• cat allergen;
  • CD14;
  • dendritic cells;
  • macrophages;
  • proinflammatory cytokines

Background:  The upper airway mucosa of healthy humans contains a dense network of cells with dendritic morphology of which the majority express a macrophage-like phenotype (CD14+CD64+CD68+), whereas the smaller population are immature dendritic cells (DC; CD11c+CD14−). Our aim was to study the proinflammatory response of human monocytes and in vitro-generated macrophages and DC after contact with cat allergens.

Methods:  Monocyte-derived DC and monocyte-derived macrophages were exposed to cat allergen extract or Escherichia coli. Purified monocytes were stimulated with allergen extracts from cat or house dust mite (HDM) or the major allergenic protein Fel d 1 and induction of proinflammatory cytokines by monocytes was analyzed before and after blocking CD14.

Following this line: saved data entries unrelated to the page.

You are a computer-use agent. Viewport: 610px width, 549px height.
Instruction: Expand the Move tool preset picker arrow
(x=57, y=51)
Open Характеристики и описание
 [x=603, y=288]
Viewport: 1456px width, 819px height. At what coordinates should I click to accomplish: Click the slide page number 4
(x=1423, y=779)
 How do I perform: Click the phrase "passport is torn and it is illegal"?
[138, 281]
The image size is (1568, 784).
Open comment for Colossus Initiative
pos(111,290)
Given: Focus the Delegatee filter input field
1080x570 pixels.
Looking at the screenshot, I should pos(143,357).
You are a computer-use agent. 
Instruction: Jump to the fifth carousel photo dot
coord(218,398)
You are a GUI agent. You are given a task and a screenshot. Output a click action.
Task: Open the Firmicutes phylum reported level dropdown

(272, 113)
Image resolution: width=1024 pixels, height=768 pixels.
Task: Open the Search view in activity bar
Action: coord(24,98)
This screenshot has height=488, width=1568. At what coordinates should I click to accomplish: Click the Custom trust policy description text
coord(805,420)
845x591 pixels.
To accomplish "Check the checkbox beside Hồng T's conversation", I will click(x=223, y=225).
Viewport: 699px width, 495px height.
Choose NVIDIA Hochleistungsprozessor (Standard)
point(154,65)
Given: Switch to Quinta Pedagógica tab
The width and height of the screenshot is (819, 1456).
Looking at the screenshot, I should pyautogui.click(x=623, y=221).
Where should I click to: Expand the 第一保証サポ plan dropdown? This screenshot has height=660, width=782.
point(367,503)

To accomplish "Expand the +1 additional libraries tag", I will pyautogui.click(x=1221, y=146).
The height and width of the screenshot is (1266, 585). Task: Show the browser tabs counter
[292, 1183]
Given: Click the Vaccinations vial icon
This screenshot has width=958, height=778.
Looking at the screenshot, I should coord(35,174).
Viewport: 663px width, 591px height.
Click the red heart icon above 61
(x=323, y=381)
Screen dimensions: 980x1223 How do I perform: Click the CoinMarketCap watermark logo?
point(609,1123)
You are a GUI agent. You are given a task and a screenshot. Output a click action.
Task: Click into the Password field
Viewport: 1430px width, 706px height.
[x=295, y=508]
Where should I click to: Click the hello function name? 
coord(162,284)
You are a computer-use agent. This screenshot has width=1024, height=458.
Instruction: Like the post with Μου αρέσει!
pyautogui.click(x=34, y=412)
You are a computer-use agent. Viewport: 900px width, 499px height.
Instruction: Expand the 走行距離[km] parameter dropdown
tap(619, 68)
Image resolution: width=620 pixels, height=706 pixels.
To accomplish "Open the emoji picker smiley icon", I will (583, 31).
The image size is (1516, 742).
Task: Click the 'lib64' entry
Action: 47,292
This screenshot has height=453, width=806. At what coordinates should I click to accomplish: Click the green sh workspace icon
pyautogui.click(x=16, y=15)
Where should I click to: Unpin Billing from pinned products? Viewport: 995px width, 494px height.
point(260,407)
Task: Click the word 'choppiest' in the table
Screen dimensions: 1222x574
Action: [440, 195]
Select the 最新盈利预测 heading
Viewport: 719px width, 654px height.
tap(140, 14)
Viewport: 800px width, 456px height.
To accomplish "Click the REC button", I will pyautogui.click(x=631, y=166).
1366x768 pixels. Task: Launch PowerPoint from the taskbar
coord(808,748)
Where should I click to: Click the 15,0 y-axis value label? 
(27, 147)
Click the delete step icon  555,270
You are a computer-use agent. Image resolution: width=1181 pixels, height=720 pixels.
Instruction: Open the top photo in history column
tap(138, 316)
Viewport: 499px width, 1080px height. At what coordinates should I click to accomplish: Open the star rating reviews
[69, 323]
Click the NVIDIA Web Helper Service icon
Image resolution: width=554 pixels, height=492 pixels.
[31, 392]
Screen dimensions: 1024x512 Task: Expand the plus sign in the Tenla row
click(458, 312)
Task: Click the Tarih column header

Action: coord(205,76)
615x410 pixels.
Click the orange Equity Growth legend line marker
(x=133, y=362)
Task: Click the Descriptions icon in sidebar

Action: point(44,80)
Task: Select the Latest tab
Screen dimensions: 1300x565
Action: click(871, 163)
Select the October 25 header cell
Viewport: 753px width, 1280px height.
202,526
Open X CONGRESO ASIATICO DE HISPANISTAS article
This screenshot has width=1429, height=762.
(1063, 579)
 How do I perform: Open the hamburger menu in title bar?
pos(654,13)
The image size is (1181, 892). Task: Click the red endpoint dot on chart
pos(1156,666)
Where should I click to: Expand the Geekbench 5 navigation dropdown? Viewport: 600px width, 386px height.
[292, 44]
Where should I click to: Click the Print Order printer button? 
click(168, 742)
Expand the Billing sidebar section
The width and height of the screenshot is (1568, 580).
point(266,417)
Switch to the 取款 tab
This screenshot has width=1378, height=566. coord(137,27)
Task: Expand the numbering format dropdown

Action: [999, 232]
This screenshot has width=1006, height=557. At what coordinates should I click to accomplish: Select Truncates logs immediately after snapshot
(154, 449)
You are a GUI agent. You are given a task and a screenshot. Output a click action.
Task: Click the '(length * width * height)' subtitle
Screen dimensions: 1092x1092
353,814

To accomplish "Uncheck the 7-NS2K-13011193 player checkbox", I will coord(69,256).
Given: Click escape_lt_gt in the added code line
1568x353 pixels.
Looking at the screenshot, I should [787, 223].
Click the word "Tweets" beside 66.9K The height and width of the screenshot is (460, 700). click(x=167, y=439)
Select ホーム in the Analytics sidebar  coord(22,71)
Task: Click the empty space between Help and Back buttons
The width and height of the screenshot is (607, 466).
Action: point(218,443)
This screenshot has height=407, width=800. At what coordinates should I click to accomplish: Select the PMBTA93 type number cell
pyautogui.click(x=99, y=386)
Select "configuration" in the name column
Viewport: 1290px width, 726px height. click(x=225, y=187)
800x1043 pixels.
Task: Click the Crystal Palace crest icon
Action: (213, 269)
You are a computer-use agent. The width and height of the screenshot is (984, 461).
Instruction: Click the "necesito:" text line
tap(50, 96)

Results:  We show that cat allergen extract induced tumor necrosis factor (TNF) and interleukin (IL)-6 production by CD14-positive macrophages but not by CD14-negative DC. Moreover, monocytes produced significantly higher levels of TNF in response to cat allergens than in response to HDM allergens. We observed no differences in levels of TNF and IL-6 from either macrophages or monocytes after exposure to cat allergen when comparing healthy and cat-allergic individuals. Finally, the proinflammatory cytokine production from monocytes in response to cat allergen extract but not to HDM allergen was significantly reduced by blocking CD14.

Conclusion:  These results indicate that closely related innate immune cells from the myeloid lineage respond differentially to cat allergen extract and that the pattern-recognition receptor CD14 might be one of the mediators involved in the inflammatory responses to inhalant allergens.